The Druzhba pipeline, coming from Russia and into Belarus, later splits into two spurs with the bigger one, the northern leg, going to Poland and to Germany. The northern leg pumps crude to refineries in Poland and Germany and for re-exports from the Polish Baltic Sea port of Gdansk. The pipeline's southern leg travels across Ukraine to Hungary, Slovakia and the Czech Republic.
Russia's pipeline monopoly Transneft said on Monday it was forced to act because Minsk had been siphoning off oil illegally from the Druzhba ('Friendship') pipeline system. It is unclear whether the Russians stopped the oil or Belarus cut off the pipeline. The truth is somewhere in the middle:
Transneft Vice-President Sergei Grigoryev told Reuters: "The Belarussian side began taking transit oil as payment in kind for a new duty it had illegally imposed." "We therefore reduced transit supplies, equal to the amount being taken. We then reached the point where we had to stop supplies completely."
Ending a little more than a week ago in a near total Russian victory, a deal forced on Lukashenko's government doubled the price of natural gas sold to Belarus, and transferred control of Belarus' natural gas pipeline network to the Russian company Gazprom.
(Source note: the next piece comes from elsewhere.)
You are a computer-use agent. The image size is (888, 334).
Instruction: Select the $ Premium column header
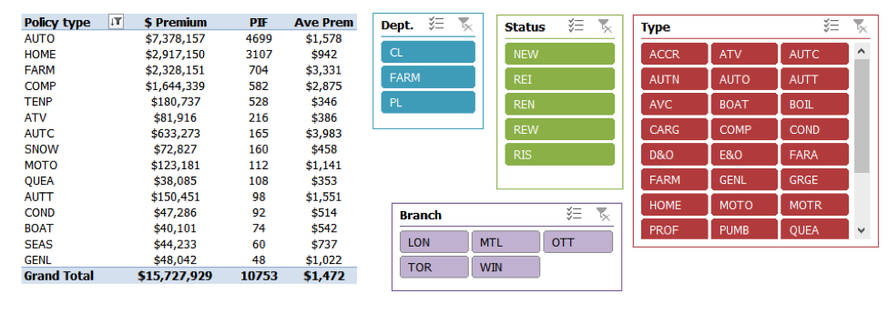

The modern Russian position was, and remains: "The Belarusians should pay full price, just like everyone else."
Then, without warning, Belarus as of the New Year imposed a 45 dollar "surcharge" fee for every ton of Russian oil crossing Belarus, in excess of previously- agree-upon transit rates.
"They want to charge us full price, fine," Lukashenko said. "Then we will charge them." "I have always said that our 'the strategic trump' of Belarus is our location," he said. "If we have to take advantage of it, we will."
A a week later, early on Monday morning, the Belarusians shut off the Druzhba oil line entirely, effectively holding one of Russian government's largest income streams hostage, and drawing to ignored little Belarus the undivided attention of energy ministers from the Adriatic to the Baltic, reports DPA.
Russian Deputy Economy Minister Andrei Sharonov said he saw little chance of a de-escalation. "It looks like we are heading into a trade war," he told Ekho Moskvy radio.
"This has not caused any acute threats to our energy supply. But there have been transit problems again and again over the past few years," German Chancellor Merkel said in a German television interview. "We need legal protection, we need contract security."
European oil markets rose, with Brent crude futures gaining by $1.08 to $56.71 per barrel in London. But oil traders appeared relaxed, for now at least, given ample oil in storage. "It's a bit of a shock right now, but the market is not responding that fast; we've got used to this kind of thing," one fuel oil trader said, according to Reuters.